(Passage for review)

The Overland

Terre Haute, Indiana

A 5 horsepower, single cylinder powered car passed its testing in Terre Haute, Indiana on February 12th 1904 and was placed into production as the Overland. By the end of the year the company had produced 12 more of the Claude E. Cox designed cars. The Overland Company was started in late 1903, when Cox and the then president of Terre Haute’s Standard Wheel Company, Charles Minshall, came up with the name over coffee one morning. Cox was a recent graduate of the Ross Polytechnic Institute, likewise of Terre Haute, and had completed a thesis where he made a four wheeled car from a three wheeled one. Despite this shaky start, Overland was destined for big things.

By 1905 the company was in the middle of designing both a two cylinder and four cylinder engine. The chassis for these two engines was to incorporate a steering wheel, instead of a tiller, and a drive shaft, instead of a chain. The company had outgrown its small space, so Minshall decided to move production to a larger warehouse owned by the Standard Wheel Company in Indianapolis. It was during this move that Minshall had a change of heart about the whole thing, since the company hadn’t made any profit, and he didn’t want to continue.

(Exercise A) In the text about the Overland, shorten the paragraph beginning "By 1905 the company was in the middle" into a brief bulleted list that keeps its main facts.
(Exercise B) Return, word for word, the part of the text about the Overland starting with "By 1905 the" and going on through "want to continue.".

(Recorded data)
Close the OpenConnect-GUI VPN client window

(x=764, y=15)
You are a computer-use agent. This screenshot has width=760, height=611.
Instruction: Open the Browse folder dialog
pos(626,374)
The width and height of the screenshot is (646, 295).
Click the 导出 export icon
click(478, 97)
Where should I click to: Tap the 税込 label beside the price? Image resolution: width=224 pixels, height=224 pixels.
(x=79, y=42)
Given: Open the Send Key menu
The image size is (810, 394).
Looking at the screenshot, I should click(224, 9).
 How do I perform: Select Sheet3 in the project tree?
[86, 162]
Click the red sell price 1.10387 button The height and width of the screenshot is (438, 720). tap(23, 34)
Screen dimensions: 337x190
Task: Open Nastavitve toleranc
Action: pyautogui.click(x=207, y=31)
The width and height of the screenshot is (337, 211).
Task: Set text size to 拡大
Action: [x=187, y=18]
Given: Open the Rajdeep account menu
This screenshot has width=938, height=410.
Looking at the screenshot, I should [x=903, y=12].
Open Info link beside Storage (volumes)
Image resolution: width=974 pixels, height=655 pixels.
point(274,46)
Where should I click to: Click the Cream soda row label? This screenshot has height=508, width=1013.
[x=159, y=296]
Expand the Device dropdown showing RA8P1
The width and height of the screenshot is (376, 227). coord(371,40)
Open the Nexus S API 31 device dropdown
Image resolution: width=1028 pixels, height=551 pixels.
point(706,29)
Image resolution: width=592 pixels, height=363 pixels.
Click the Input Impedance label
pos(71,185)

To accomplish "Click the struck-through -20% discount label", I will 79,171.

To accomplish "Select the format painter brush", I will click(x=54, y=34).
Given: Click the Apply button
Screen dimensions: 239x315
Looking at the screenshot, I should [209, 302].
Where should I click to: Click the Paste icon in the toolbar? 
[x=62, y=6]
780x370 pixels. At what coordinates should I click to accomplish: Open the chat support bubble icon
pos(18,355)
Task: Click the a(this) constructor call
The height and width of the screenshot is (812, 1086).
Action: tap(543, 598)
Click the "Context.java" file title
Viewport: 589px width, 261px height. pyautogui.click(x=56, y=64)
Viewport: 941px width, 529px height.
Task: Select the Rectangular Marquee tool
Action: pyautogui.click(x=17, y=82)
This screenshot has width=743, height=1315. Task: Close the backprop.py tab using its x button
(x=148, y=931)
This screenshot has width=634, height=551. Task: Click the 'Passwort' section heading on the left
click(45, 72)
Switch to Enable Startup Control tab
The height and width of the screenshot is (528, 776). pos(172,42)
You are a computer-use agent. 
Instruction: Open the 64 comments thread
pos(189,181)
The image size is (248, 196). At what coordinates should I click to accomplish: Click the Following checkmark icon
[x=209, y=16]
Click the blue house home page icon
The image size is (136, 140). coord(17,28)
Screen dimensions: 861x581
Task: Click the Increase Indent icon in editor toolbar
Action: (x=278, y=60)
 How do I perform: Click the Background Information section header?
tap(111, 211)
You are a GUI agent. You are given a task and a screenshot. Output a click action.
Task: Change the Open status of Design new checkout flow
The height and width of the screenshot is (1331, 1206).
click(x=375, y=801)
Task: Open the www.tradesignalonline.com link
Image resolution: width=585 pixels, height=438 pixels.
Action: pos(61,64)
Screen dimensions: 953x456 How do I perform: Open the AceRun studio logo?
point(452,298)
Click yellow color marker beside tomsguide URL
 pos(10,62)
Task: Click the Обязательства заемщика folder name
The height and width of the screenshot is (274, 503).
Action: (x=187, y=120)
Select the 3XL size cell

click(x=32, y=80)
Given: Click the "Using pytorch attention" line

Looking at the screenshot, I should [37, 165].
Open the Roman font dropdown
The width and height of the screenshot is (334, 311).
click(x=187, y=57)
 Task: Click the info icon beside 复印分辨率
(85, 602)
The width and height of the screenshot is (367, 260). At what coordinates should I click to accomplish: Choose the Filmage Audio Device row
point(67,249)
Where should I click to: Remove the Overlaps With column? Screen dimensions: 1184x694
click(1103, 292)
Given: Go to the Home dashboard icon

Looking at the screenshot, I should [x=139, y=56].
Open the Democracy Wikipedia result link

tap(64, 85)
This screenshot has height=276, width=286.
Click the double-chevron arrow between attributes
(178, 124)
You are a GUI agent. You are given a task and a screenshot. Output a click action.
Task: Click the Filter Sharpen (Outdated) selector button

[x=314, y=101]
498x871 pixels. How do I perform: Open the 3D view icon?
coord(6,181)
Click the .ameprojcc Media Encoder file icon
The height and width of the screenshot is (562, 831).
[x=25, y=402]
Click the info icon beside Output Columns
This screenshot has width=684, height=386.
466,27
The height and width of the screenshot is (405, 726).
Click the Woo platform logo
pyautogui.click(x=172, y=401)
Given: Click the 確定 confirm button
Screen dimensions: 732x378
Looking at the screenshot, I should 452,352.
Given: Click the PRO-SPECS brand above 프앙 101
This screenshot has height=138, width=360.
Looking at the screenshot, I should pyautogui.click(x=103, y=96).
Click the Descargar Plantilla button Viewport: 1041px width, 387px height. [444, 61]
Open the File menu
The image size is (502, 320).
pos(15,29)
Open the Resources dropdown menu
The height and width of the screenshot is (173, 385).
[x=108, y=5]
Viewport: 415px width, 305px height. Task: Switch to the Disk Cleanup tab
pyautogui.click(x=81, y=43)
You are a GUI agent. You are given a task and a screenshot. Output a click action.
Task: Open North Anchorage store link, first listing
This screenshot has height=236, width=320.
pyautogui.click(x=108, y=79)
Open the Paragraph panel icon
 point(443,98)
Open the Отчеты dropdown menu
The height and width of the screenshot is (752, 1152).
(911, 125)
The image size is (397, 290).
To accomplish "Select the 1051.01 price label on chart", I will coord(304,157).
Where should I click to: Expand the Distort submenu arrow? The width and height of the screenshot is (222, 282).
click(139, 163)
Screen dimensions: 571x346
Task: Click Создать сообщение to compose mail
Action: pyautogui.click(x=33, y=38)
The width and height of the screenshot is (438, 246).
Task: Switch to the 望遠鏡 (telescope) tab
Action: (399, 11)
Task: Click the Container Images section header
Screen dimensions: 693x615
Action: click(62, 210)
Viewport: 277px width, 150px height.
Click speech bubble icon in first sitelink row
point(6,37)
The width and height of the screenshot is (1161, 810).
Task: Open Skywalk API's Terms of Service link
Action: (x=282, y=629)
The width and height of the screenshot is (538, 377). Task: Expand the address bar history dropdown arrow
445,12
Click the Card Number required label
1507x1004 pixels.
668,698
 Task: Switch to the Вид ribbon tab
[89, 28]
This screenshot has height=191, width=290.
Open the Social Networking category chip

(Answer area A)
- By 1905, the company was designing both a two-cylinder and a four-cylinder engine.
- The chassis for these engines would use a steering wheel instead of a tiller and a drive shaft instead of a chain.
- The company had outgrown its small space, so Minshall decided to move production to a larger Standard Wheel Company warehouse in Indianapolis.
- During the move, Minshall had a change of heart and didn't want to continue, since the company hadn't made any profit.

(Answer area B)
By 1905 the company was in the middle of designing both a two cylinder and four cylinder engine. The chassis for these two engines was to incorporate a steering wheel, instead of a tiller, and a drive shaft, instead of a chain. The company had outgrown its small space, so Minshall decided to move production to a larger warehouse owned by the Standard Wheel Company in Indianapolis. It was during this move that Minshall had a change of heart about the whole thing, since the company hadn’t made any profit, and he didn’t want to continue.